_Records shown:_
----
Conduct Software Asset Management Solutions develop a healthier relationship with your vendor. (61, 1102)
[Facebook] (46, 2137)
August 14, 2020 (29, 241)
----
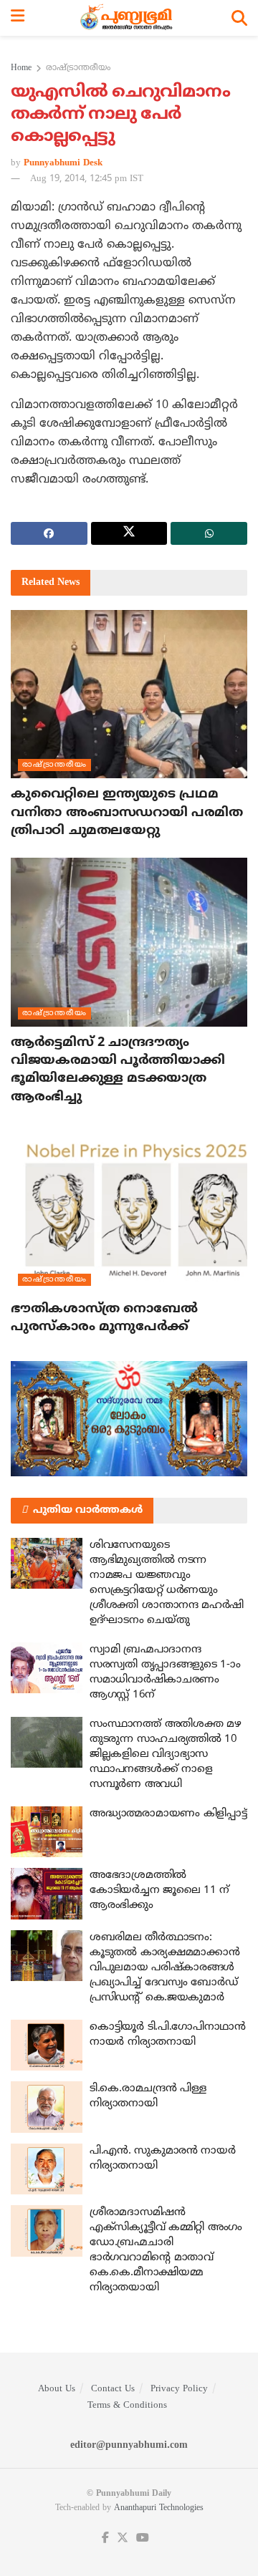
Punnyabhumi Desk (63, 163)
----
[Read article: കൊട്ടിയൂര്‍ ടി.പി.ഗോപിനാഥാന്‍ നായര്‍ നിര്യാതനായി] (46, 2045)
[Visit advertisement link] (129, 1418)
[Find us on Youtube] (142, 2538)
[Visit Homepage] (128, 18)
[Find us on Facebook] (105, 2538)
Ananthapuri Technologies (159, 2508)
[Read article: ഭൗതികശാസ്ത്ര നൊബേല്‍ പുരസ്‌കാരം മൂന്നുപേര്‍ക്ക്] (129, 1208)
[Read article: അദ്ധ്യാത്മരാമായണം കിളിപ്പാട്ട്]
----
_What you are asked to do:_ Among the lines above, find the one with "Conduct Software Asset" and the one with "August 14, 2020 (29, 241)". Quote both and everything between them, exactly.

_Expected answer:_
Conduct Software Asset Management Solutions develop a healthier relationship with your vendor. (61, 1102)
[Facebook] (46, 2137)
August 14, 2020 (29, 241)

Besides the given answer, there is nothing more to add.